The third room was like the first in dimensions, but instead of being black it was entirely sheathed with plates of brass, walls, ceiling, and floor,—tarnished now, and turning green, but still brilliant under the lantern light. In the middle stood an oblong altar of porphyry, its longer dimensions on the axis of the suite of rooms, and at one end, opposite the range of doors, a pedestal of black basalt.
This was all. Three rooms, stranger than these, even in their emptiness, it would be hard to imagine. In Egypt, in India, they would not be entirely out of place, but here in Paris, in a commonplace hôtel, in the Rue M. le Prince, they were incredible.
We retraced our steps, Eugene closed the iron door with its baize covering, and we went into one of the front chambers and sat down, looking at each other.
"Nice party, your aunt," said Fargeau. "Nice old party, with amiable tastes; I am glad we are not to spend the night in those rooms."
"What do you suppose she did there?" inquired Duchesne. "I know more or less about black art, but that series of rooms is too much for me."
"My impression is," said d'Ardeche, "that the brazen room was a kind of sanctuary containing some image or other on the basalt base, while the stone in front was really an altar,—what the nature of the sacrifice might be I don't even guess. The round room may have been used for invocations and incantations. The pentagram looks like it. Any way it is all just about as queer and fin de siècle as I can well imagine.

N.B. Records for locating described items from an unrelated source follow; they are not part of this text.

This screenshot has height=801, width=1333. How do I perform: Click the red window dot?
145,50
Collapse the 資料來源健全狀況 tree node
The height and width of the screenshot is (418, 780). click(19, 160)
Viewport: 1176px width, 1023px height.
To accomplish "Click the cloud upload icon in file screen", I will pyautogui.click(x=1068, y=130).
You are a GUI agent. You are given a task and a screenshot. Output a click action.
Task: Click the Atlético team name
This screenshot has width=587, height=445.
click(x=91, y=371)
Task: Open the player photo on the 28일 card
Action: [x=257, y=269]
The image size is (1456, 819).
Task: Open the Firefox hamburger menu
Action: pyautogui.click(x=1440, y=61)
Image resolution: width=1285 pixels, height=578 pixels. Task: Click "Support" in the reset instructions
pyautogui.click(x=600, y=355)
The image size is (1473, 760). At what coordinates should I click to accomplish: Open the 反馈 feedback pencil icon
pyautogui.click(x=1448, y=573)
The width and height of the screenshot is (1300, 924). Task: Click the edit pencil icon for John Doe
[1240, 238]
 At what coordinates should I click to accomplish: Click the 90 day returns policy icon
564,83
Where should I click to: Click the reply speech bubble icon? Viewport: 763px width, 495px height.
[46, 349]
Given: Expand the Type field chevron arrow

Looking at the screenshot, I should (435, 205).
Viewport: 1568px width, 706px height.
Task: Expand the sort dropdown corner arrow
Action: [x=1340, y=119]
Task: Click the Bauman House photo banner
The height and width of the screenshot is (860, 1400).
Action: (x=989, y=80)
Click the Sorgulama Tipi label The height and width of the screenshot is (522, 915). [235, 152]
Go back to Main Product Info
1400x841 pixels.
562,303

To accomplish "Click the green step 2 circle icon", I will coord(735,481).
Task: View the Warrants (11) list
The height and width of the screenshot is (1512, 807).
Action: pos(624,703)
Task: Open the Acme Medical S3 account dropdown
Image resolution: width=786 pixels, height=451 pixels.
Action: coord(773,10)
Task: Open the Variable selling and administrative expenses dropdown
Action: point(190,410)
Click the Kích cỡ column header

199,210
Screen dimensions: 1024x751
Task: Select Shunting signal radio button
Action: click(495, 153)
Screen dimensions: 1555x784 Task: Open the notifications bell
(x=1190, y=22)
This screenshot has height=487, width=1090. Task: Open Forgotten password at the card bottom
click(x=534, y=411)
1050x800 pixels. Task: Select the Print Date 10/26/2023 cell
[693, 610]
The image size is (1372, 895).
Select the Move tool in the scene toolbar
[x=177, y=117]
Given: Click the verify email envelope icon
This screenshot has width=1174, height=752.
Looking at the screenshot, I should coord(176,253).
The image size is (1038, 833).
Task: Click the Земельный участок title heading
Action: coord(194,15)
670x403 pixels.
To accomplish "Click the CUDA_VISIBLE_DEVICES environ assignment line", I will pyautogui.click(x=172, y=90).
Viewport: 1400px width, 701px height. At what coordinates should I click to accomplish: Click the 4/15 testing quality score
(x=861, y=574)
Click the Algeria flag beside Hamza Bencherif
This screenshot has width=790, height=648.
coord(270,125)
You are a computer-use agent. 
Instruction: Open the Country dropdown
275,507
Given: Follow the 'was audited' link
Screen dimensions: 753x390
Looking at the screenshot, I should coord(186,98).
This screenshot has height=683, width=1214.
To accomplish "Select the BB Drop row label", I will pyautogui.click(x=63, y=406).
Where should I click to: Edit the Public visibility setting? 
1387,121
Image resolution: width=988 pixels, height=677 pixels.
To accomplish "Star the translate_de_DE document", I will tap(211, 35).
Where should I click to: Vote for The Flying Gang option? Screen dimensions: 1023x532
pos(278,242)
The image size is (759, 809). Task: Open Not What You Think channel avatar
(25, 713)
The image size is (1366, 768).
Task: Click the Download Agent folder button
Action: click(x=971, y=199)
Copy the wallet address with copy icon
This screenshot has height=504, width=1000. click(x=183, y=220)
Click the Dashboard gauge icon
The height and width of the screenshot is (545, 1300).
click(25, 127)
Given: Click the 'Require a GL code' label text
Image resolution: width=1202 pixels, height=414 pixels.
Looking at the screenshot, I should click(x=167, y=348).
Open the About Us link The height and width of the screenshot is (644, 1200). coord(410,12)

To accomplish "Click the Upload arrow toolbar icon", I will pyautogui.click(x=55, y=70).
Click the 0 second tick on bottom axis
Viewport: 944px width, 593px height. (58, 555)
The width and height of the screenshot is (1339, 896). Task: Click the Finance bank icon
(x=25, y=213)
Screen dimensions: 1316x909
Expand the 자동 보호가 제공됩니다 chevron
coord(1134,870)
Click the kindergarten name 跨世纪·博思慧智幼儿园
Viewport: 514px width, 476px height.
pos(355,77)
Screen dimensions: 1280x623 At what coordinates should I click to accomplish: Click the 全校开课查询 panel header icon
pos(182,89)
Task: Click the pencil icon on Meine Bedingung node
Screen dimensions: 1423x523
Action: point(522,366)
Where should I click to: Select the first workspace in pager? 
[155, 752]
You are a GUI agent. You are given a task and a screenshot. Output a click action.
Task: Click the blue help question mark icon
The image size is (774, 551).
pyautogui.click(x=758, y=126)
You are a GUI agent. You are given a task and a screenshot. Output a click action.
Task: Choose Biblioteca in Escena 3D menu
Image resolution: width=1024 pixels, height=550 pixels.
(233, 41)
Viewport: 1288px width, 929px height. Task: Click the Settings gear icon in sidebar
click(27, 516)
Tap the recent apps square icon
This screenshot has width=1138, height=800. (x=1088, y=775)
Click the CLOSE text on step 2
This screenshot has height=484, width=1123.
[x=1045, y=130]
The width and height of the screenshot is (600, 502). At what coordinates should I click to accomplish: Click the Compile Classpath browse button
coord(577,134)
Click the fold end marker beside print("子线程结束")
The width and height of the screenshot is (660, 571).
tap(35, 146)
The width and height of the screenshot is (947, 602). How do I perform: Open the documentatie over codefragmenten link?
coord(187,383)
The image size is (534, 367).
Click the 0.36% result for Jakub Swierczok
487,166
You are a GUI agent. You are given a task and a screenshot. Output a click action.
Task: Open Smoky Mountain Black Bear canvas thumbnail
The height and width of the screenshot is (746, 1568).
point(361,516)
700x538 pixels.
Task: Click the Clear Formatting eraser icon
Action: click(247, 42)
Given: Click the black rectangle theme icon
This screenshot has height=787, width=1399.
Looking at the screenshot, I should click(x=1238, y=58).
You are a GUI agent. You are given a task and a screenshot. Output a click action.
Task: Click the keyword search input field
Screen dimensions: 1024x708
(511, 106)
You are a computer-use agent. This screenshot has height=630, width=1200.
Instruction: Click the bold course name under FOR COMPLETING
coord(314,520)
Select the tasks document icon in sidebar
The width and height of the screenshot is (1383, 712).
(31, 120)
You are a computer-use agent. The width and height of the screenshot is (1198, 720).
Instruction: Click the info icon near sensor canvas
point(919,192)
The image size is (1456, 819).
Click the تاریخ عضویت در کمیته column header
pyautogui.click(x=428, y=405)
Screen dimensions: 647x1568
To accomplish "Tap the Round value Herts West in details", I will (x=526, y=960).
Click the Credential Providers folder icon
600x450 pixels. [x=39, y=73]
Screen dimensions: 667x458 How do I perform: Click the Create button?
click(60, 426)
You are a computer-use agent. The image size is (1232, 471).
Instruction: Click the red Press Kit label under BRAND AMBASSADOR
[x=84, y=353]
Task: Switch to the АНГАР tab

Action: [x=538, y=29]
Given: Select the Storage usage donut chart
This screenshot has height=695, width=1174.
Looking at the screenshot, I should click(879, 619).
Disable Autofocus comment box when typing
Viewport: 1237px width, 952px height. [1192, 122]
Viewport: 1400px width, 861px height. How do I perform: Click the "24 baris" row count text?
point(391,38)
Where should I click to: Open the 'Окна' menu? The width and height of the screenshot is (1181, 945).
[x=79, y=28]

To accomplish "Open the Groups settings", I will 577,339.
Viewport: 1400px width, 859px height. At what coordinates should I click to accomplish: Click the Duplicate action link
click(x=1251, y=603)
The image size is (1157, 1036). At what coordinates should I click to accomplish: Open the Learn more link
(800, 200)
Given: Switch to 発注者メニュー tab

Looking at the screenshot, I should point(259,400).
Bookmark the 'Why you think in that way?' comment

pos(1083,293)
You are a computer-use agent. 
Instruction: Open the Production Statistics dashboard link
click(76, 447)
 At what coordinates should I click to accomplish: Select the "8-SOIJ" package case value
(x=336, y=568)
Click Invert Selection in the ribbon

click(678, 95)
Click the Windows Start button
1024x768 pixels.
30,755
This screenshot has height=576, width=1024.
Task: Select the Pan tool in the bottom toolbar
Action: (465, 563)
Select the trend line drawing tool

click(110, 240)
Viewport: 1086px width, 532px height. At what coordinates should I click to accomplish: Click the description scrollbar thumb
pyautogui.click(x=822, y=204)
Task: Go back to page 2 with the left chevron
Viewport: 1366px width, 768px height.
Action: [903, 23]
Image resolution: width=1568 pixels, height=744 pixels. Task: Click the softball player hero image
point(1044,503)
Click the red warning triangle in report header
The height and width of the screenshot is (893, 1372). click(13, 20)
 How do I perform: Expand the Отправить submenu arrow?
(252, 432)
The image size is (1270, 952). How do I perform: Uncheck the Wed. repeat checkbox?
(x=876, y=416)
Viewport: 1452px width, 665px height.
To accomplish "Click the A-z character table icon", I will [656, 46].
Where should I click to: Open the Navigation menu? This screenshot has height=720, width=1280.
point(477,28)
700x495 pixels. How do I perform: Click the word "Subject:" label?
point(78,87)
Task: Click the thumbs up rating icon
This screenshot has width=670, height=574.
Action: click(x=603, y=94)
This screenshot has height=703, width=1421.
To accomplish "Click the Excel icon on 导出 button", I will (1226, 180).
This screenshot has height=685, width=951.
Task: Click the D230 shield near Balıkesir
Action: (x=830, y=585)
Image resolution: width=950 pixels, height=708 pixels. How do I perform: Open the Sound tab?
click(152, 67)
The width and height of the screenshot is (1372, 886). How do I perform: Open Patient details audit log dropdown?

Look here, it is nearly twelve, let's dispose of ourselves, if we are going to hunt this thing down."
The four chambers on this floor of the old house were those said to be haunted, the wings being quite innocent, and, so far as we knew, the floors below. It was arranged that we should each occupy a room, leaving the doors open with the lights burning, and at the slightest cry or knock we were all to rush at once to the room from which the warning sound might come. There was no communication between the rooms to be sure, but, as the doors all opened into the corridor, every sound was plainly audible.
The last room fell to me, and I looked it over carefully.
It seemed innocent enough, a commonplace, square, rather lofty Parisian sleeping-room, finished in wood painted white, with a small marble mantel, a dusty floor of inlaid maple and cherry, walls hung with an ordinary French paper, apparently quite new, and two deeply embrasured windows looking out on the court.
I opened the swinging sash with some trouble, and sat down in the window seat with my lantern beside me trained on the only door, which gave on the corridor.